Anzeige:
Sofie Lichtenstein: Bügeln. Protokolle über geschlechtliche Handlungen




August 2007
Robert Mießner
für satt.org

Ein Zigeuner aus Oklahoma
Lee Hazlewood (1929-2007)

Lee Hazlewood (1929-2007)
Lee Hazlewood (1929-2007)
Foto: Kevin Cummins

Er war ein Charmeur, ein Rumtreiber und Zelteabbrecher. Lee Hazlewood hatte Duane Eddie ins Rampenlicht geschoben, Nancy Sinatra zum unerwarteten Erfolg verholfen, der Popmusik Songs wie These Boots Are Made For Walkin’, Summer Wine und Friday’s Child geschenkt, Dean Martin produziert und mit Gram Parsons ein ganzes Genre, Countryrock, erfunden. Da kehrte der Sohn eines Tankwarts seiner Heimat den Rücken und ließ sich 1970 in Schweden nieder. Das Land sollte ihm, neben Paris und London, eine zweite Heimat werden, während es um den einstigen Star stiller wurde.

Das Unstete scheint ihm früh zu eigen gewesen sein. Bereits der Teenager zog von Oklahoma nach Texas, der musikbegeisterte Jugendliche studierte Medizin in Forth Worth und Kalifornien und nahm am Koreakrieg teil. Hazlewood ist weder erfolgreicher Arzt noch ordenbehangener Militär geworden. Er wurde Songwriter und Produzent mit einem unverwechselbaren Stil.
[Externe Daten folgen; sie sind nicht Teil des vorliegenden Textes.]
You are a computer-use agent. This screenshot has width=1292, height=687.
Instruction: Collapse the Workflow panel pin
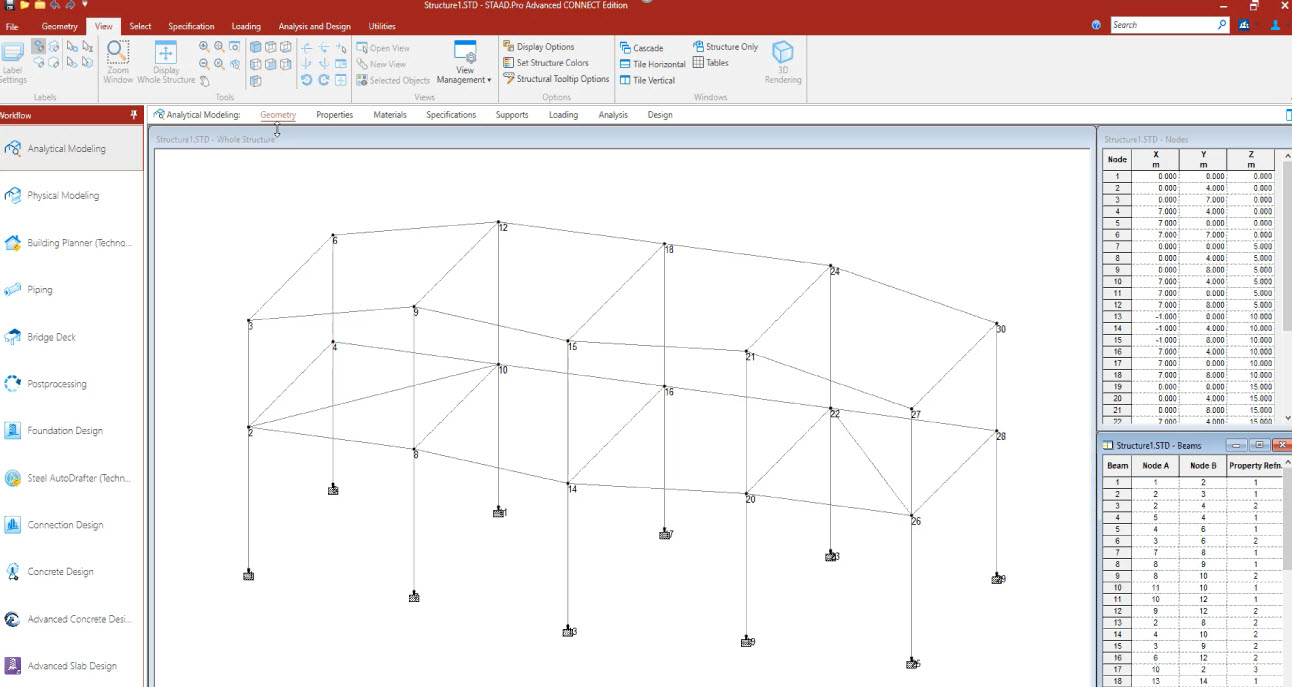[133, 114]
Seine Musik atmet die scheinbare Leichtigkeit von Country und das Aufrührerische des Rock ‘n’ Roll, versagt sich aber ansonsten allen Schubladen und Kategorien. Im Studio war er gerne Experimentalist, sein später Ruhm im Underground der achtziger Jahre alles andere als eine Laune der Popgeschichte. Hazlewoods Songs erzählen von enthusiastischen Verlierern, Strolchen und Trunkenbolden. Sie feiern das Glück der Übertretung und den Kater danach. Die Liste seiner Fans spricht Bände. Unter ihnen finden sich Beck, Jarvis Cocker, Nick Cave, Anita Lane, Primal Scream und die Tindersticks. Lydia Lunch und Rowland S. Howard haben eine sinistre Version von Some Velvet Morning aufgenommen, die Einstürzenden Neubauten Sand gecovert.


Lee Hazlewood:
Cake Or Death


Lee Hazlewood: Cake Or Death
   » amazon

Hazlewood war, wie seine Verehrer, ein fröhlicher Rebell. Einer, der wusste, dass Humor Katastrophen nicht ungeschehen macht und das, wofür es das Unwort Schicksal gibt, nicht aufhalten, aber wenigstens erträglich machen kann. Die Ironie, nicht die aus Überlegenheit, sondern aus Einsicht geborene, hat ihn auch nicht verlassen, als bei ihm 2006 Nierenkrebs diagnostiziert wurde. Hazlewood entschloss sich, weiterzuarbeiten. Er veröffentlichte sein Abschiedsalbum Cake Or Death und begleitete die Veröffentlichung mit sarkastischen Interviews, in denen er im Plauderton über Schmerzmittel, Todesangst und Erinnerungen sprach. Man solle ihn verbrennen und die Asche über der schwedischen Insel, die er bewohnte, verstreuen. Der Grabstein möge die Aufschrift “Didn’t he ramble” tragen, so sein Wunsch. Am 04. August ist Lee Hazlewood im Alter von 78 Jahren, den Geburtstag konnte er noch feiern, in Henderson, Nevada der Krankheit erlegen. Er hinterlässt einen Sohn, zwei Töchter und eine Ehefrau.